+++ SUPPLIED PASSAGE +++
Driving In Mobile Customers: A Conversation With TeleNav
Mobile navigation provider TeleNav today announced a new trackable mobile ad metric that will better monetize its navigation products, and those it powers for mobile partners.
We recently got a briefing of the new “drive-to rate,” which joins an evolving list of action-oriented mobile ad formats like click-to-call or social sharing. Just like it sounds, this will track ads that result driving directions that are used.
TeleNav currently sees clickthrough rates of 3.8 percent (above average for mobile), 24 percent of which result in driving directions. Ads themselves will be sponsored links in search results including enticements like coupons and menus.
This is a logical extension of the company’s core navigation capabilities and the 42 million monthly search pages it serves. Mobility (read: local intent) is also known to be high, as 84 percent of its users search from their cars.
Innovation Through Diversification
As we’ve written, TeleNav has been an innovator in the space and had the foresight to move away from standalone navigation devices (PNDs) and toward powering mobile apps.
This proved prescient as the PND market continues to recede — or at least relegate to niche markets like fishing and outdoor exploration. The sector truly jumped the shark when Google released free navigation (via Android 2.0) with the Motorola Droid.
Navigation products have since integrated and converged more deeply with the mobile devices that we already carry. Further smartphone penetration will bring us closer to ubiquity — good for companies like TeleNav.
Meanwhile, TeleNav is positioned well with a total of 16 million subscribers across 500 devices and all major mobile operating systems. It also powers on- and off-deck apps of 14 major carriers in 29 countries. One example is AT&T’s Navigator app.
The company also notably has 500,000 advertisers through a network of ad partners. These logically include lots of national advertisers with local constituents such as hotel and restaurant chains.
Drive Time
The new ad formats should resonate with such advertisers that want to literally drive people to their front doors. Moving toward a revenue model based more on ad support could also ease dependence on licensing and subscription.
This is not only in line with the diversification theme, but is also quite fitting to the company’s growing “home” on the mobile device. Looking for directions is naturally fitting to local advertising.
In this way, TeleNav is creating a more trackable path to advertisers’ front doors than many other evolving forms of performance-based mobile advertising like pay-per-click or even pay-per-call.
“Clicks are the business of Google; CPMs are the business of Yahoo; [phone] calls are the business of Ingenio,” said Director of Marketing Ky Tang. “ ‘Drive to’ will be the business of TeleNav.”
+++ DATASET +++
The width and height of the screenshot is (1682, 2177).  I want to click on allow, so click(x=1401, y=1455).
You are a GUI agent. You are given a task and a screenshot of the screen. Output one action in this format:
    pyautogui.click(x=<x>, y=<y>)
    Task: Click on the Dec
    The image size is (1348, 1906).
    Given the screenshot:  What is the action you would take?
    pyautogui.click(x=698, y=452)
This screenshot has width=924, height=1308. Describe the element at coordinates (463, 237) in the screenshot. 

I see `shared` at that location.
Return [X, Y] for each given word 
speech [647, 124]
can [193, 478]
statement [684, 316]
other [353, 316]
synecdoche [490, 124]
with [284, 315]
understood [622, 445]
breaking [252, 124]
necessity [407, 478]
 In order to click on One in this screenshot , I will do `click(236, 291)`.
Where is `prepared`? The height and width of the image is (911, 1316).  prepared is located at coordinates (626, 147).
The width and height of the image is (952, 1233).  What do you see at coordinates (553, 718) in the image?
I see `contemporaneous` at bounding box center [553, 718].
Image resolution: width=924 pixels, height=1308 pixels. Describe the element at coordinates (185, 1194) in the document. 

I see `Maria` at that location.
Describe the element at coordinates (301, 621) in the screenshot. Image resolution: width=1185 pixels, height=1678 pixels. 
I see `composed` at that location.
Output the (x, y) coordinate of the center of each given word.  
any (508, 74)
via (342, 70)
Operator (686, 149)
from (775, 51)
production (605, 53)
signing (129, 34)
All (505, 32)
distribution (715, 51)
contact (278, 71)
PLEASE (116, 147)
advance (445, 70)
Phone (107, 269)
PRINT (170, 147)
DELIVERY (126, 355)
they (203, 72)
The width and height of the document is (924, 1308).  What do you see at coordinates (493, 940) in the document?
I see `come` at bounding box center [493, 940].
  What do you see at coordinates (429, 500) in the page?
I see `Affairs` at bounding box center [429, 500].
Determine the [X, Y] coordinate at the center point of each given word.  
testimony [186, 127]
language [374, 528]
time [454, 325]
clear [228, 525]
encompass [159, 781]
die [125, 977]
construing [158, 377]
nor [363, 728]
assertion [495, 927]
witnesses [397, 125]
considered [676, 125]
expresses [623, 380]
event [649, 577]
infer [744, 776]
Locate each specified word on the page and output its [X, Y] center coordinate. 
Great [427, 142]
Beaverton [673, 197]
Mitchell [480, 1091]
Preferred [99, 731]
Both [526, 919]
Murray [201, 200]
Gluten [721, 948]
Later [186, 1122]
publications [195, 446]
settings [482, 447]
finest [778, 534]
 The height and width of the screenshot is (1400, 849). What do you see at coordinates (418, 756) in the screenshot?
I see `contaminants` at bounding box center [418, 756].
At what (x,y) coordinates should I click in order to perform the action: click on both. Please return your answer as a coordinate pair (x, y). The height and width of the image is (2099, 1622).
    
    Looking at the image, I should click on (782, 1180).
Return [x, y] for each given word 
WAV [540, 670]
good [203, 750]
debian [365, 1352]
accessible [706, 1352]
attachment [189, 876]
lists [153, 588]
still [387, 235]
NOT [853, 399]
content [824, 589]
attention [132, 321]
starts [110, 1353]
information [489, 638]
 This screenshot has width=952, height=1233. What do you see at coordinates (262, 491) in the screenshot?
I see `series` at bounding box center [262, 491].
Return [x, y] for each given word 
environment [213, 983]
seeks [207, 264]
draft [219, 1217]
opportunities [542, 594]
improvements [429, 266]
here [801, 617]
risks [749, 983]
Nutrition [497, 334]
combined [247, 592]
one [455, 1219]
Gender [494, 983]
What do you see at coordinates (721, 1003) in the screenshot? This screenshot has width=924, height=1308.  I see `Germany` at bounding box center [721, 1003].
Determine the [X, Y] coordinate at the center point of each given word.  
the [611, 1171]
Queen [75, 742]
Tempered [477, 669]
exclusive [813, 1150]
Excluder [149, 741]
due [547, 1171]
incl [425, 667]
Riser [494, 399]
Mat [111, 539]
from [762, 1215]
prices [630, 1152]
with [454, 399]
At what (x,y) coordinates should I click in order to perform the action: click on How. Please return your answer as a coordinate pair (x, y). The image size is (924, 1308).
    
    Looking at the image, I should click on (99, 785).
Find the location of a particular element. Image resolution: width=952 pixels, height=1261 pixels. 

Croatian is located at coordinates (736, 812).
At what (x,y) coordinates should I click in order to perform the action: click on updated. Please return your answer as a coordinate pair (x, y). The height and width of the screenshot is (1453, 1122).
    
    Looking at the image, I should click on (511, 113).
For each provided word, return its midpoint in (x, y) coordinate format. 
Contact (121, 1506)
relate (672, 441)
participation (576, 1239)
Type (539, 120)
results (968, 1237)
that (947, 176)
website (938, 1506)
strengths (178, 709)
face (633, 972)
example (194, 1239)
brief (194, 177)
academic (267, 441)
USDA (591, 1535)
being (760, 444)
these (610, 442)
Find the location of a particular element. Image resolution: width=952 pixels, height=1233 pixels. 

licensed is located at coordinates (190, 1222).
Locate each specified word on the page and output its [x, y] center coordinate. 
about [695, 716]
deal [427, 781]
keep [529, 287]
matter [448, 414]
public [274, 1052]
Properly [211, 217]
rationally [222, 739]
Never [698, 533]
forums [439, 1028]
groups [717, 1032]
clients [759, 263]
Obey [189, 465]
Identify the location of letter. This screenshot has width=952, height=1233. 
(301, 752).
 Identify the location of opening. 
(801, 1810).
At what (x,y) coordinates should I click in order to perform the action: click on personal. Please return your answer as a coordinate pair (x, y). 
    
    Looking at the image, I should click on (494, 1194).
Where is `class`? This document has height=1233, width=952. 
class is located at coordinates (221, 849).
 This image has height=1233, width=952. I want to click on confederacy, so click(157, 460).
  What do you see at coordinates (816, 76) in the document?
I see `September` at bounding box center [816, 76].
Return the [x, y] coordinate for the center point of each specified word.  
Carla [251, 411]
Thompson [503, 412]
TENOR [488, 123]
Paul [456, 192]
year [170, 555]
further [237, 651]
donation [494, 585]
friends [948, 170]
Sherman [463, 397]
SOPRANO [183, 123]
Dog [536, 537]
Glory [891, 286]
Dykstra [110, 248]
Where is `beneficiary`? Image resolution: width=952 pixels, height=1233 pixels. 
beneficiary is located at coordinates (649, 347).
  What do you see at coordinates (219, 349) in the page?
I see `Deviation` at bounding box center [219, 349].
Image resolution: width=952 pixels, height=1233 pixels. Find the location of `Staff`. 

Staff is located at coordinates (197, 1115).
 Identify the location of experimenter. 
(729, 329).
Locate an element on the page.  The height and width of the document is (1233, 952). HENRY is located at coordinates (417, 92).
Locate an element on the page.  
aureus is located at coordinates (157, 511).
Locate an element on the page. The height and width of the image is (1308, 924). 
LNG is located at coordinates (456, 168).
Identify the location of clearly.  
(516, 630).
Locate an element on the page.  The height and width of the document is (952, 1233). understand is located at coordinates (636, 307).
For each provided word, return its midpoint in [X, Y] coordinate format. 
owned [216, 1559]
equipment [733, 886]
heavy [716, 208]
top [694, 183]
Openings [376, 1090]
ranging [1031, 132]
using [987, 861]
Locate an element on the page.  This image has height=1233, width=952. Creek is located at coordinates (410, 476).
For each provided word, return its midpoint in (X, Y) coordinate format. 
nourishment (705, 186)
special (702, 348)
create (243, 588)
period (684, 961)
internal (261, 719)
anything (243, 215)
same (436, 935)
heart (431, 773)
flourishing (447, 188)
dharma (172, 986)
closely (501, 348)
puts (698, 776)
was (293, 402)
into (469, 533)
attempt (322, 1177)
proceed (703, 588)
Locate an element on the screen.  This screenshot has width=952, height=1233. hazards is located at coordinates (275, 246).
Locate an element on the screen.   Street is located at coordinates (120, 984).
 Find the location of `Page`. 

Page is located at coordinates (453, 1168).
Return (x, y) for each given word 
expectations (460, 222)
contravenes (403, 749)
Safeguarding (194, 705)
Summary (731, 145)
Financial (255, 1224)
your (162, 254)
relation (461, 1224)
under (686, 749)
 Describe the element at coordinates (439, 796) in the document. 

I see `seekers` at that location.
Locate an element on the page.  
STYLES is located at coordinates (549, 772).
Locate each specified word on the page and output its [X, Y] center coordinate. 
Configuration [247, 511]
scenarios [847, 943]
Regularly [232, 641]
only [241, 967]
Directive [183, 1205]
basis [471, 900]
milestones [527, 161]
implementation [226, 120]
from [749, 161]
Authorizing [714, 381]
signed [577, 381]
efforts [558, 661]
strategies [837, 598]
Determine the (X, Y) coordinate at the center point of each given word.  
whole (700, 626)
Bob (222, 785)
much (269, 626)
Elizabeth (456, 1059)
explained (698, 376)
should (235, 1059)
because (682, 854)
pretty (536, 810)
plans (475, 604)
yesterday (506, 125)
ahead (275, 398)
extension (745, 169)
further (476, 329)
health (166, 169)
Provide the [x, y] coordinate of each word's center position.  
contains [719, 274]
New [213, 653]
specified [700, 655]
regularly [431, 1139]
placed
+++
■ TASKS TO PERFORM ■
[1] In the TeleNav article, what share of TeleNav's users search from their cars?
[2] Copy the part of the TeleNav article between "This is a logical" and "powering mobile apps.", inclusive.

■ SOLUTION SET ■
[1] 84 percent

[2]
This is a logical extension of the company’s core navigation capabilities and the 42 million monthly search pages it serves. Mobility (read: local intent) is also known to be high, as 84 percent of its users search from their cars.
Innovation Through Diversification
As we’ve written, TeleNav has been an innovator in the space and had the foresight to move away from standalone navigation devices (PNDs) and toward powering mobile apps.